Henoch został wzięty do Nieba, aby zobaczyć co miał zobaczyć, a potem wrócił na okres roku ziemię i spisał co widział. Ile mogła potrwać jego podróż w Niebie ?

I Księga Henocha; 6 Pozostawimy cię na jeden rok z twoimi dziećmi, aż odzyskasz moc, abyś mógł pouczyć twoje dzieci i dla nich spisać [ te rzeczy ] i dać o nich świadectwo wobec wszystkich twoich dzieci. Drugiego roku zabiorą cię od nich.

  • Myślisz, że są jakieś szablony ?
  • ……. – patrzę na Piotra i nie mogę uwierzyć.

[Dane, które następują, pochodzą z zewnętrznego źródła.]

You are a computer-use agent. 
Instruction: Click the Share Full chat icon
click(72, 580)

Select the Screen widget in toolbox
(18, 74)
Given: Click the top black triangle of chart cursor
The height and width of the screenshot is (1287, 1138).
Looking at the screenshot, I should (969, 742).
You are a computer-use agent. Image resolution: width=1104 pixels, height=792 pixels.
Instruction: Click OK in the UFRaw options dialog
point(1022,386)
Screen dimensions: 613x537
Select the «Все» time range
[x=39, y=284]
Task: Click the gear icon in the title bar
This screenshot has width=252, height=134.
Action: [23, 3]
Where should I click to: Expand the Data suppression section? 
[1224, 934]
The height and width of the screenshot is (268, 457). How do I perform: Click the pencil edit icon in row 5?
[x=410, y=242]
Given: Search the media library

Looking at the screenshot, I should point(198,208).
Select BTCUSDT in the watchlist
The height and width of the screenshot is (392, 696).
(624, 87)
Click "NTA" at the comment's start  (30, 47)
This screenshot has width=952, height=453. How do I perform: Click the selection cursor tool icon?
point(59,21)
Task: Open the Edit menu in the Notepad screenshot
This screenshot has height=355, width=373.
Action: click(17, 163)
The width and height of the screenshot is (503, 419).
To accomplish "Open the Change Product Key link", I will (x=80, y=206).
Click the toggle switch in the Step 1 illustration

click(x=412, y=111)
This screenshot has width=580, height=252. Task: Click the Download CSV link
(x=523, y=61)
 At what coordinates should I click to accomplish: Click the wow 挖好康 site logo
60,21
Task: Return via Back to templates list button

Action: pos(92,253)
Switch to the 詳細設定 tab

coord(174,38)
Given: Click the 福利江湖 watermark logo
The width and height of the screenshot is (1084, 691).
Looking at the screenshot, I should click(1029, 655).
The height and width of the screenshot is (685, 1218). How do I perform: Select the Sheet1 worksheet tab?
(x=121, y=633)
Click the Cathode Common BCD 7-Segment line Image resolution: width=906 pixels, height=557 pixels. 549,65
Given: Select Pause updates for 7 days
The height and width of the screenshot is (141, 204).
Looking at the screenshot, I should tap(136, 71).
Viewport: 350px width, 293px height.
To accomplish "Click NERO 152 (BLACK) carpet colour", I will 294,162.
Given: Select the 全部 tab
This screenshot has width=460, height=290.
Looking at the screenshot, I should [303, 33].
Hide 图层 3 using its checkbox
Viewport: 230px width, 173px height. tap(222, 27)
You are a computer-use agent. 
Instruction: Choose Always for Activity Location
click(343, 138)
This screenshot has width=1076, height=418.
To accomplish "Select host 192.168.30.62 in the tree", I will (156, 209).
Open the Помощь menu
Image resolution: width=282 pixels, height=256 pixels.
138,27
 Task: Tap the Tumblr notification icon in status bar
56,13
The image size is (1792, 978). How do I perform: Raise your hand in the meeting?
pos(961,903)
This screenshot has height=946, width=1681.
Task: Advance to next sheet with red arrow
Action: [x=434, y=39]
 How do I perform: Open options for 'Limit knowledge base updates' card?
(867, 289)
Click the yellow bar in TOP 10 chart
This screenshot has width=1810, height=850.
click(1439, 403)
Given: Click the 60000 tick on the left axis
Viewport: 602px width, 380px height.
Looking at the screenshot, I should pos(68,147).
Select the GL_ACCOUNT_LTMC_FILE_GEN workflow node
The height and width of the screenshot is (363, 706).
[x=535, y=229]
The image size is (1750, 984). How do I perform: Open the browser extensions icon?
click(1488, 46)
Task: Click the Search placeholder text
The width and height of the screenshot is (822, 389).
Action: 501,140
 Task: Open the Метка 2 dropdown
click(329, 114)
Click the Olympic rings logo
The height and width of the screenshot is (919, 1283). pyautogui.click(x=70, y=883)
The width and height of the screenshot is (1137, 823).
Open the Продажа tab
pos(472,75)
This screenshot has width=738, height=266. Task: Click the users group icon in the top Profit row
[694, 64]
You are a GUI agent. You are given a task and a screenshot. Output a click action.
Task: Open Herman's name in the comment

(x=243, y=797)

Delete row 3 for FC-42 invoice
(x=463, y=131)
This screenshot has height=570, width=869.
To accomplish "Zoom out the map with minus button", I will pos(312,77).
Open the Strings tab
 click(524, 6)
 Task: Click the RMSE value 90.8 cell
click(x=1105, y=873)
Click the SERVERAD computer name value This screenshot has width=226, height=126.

  • Ty umrzesz ???!!! … Nieeeee – pocieszam sama siebie.
  • Musisz mi potem dyktować, więc nie umrzesz … To o co chodzi ?! – jestem zdruzgotana tym odkryciem, że jego nieobecność może trochę potrwać.
  • A może ty jednak do zakonu pójdziesz po prostu… ? Tam nie ma telefonu, internetu, odcięty od świata, faktycznie nie będzie z tobą kontaktu …
  • A może jednak umrę… ? – Piotr kiwa głową wkurzając mnie tym gadaniem niesamowicie.
  • Nie strasz jej.
  • Będzie całkiem inaczej.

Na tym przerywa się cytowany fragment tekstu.